Neighbors get partial victory in nuisance home fight
For nearly a year, homeowners in the Indian Trail neighborhood say they've feared for their families because of a suspected drug house, and finally had their day in court Friday.
Friday's court hearing lasted four hours, and the goal and the end of it for those neighbors was to get the problem house boarded up for a year so the drug activity and fear in their lives would be gone.
Armed with a thick binder of evidence, a city attorney carefully outlined what life has been like for the homeowners for the last nine months: violent fights in the street, men walking around with guns, suspected drug activity from using to selling.
Marcy Pratt, who owns the so-called problem house, represented herself in court and explained away all of the accusations from neighbors. She also admitted to dating a known meth addict and inviting drug abusers into her home to help them.
However, she said neither she nor anyone else has never had, sold or used drugs in her home.
After four hours of testimony Judge Kathleen O'Connor gave neighbors a partial victory as she ordered the home be secured.

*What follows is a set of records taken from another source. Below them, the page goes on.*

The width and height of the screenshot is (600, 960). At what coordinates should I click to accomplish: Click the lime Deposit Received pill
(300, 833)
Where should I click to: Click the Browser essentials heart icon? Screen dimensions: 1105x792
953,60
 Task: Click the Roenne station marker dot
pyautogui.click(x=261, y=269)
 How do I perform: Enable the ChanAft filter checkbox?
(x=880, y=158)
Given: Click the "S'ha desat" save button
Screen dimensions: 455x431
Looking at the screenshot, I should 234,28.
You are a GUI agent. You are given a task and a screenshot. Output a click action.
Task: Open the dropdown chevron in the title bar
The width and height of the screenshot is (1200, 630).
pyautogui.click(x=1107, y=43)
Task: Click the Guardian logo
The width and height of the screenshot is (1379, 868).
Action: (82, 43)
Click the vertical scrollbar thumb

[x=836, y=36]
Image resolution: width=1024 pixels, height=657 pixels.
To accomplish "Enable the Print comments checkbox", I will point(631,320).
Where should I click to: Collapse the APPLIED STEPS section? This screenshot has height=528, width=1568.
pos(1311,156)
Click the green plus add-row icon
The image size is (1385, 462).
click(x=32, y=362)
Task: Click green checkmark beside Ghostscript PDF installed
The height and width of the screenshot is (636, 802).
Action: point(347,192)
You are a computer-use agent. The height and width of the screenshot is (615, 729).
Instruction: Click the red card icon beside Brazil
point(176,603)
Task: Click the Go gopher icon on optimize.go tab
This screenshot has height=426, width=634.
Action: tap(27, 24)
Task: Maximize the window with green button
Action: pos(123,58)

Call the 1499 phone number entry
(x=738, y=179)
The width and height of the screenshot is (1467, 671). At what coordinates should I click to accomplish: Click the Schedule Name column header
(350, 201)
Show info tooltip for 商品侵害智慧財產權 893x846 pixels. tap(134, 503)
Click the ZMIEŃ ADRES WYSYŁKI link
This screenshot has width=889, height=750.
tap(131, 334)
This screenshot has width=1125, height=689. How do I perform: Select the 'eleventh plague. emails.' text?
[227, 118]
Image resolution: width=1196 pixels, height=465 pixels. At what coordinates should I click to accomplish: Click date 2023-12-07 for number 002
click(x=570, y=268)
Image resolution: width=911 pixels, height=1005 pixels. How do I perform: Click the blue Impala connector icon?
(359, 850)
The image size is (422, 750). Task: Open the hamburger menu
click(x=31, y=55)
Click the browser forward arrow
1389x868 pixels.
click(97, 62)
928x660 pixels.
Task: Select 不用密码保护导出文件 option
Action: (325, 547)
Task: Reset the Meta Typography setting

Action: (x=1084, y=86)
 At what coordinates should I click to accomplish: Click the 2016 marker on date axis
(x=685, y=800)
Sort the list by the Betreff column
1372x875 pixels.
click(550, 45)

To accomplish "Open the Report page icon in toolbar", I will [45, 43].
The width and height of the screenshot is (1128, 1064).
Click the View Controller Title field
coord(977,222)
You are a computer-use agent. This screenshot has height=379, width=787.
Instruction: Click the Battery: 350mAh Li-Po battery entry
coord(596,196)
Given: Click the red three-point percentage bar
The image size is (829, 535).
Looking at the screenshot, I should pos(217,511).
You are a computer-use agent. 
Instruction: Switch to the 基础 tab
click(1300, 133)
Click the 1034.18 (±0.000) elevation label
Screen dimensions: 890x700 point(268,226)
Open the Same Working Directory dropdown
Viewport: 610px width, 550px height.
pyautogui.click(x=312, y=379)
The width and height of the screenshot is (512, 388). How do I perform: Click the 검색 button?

Pratt must vacate the home until March 18.
Neighbors weren't happy with the judge's decision; they wanted a final resolution after all these months, but the reason Judge O'Connor didn't issue the full abatement and order Pratt to leave her home for a year is because O'Connor had concerns about Pratt not having a lawyer and not having enough time to view evidence against her.
O'Connor will issue a final ruling on March 18, and neighbors are hoping that's when the home will be boarded up for the long-term.